Our Vail cabin in the woods.
By David O. Williams 
Thomas Wolfe was wrong: you can go home again
By David O. Williams

December 11, 2007 — Depending on who you talk to, I’m either Michael Landon in Little House on the Prairie or Harrison Ford in The Mosquito Coast.


Alternately a stalwart father figure tending my flock in America’s high-altitude hinterlands or a dogmatic and maniacal fantasist bent on destroying my family through the feverish pursuit of my own twisted dreams of skiing and living the good life.

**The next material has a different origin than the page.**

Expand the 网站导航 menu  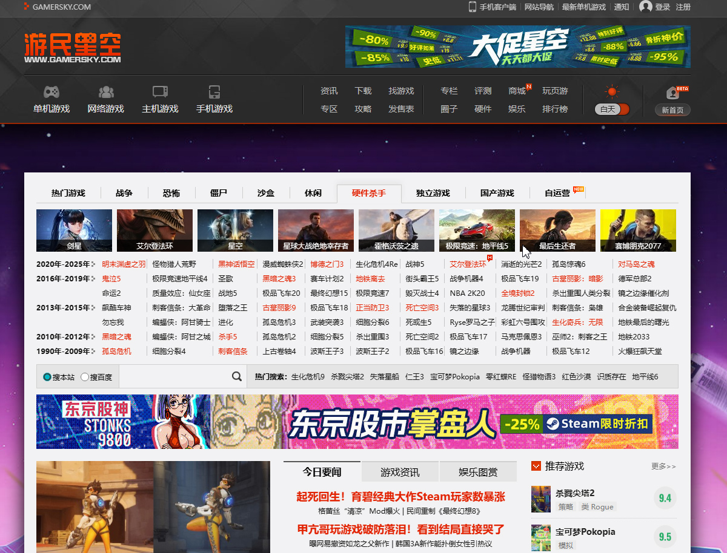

All I did to spark this debate was pack up my wife and three boys and move to West Vail this summer. Who would have thought such a seemingly benign move could possibly prompt so much pejorative passion and plentiful praise from deeply divided family and friends?


Just as there is only one way to move on a Vail Mountain powder day - the inevitable eastward elk migration toward Two Elk restaurant - some say it’s unnatural to fight the westward ho! resettlement of our fair valley with its inexorable pursuit of greener pastures, more yard space and a bigger garage.


Half the house for twice the money is what going against the grain (and the American Dream) gets you, we were told. It’s madness to eschew a brand-new, 3,000-square-foot ranch style down valley in favor of an A-frame in Vail built in the 60s by a moonlighting ski instructor happily hammering away on hallucinogens.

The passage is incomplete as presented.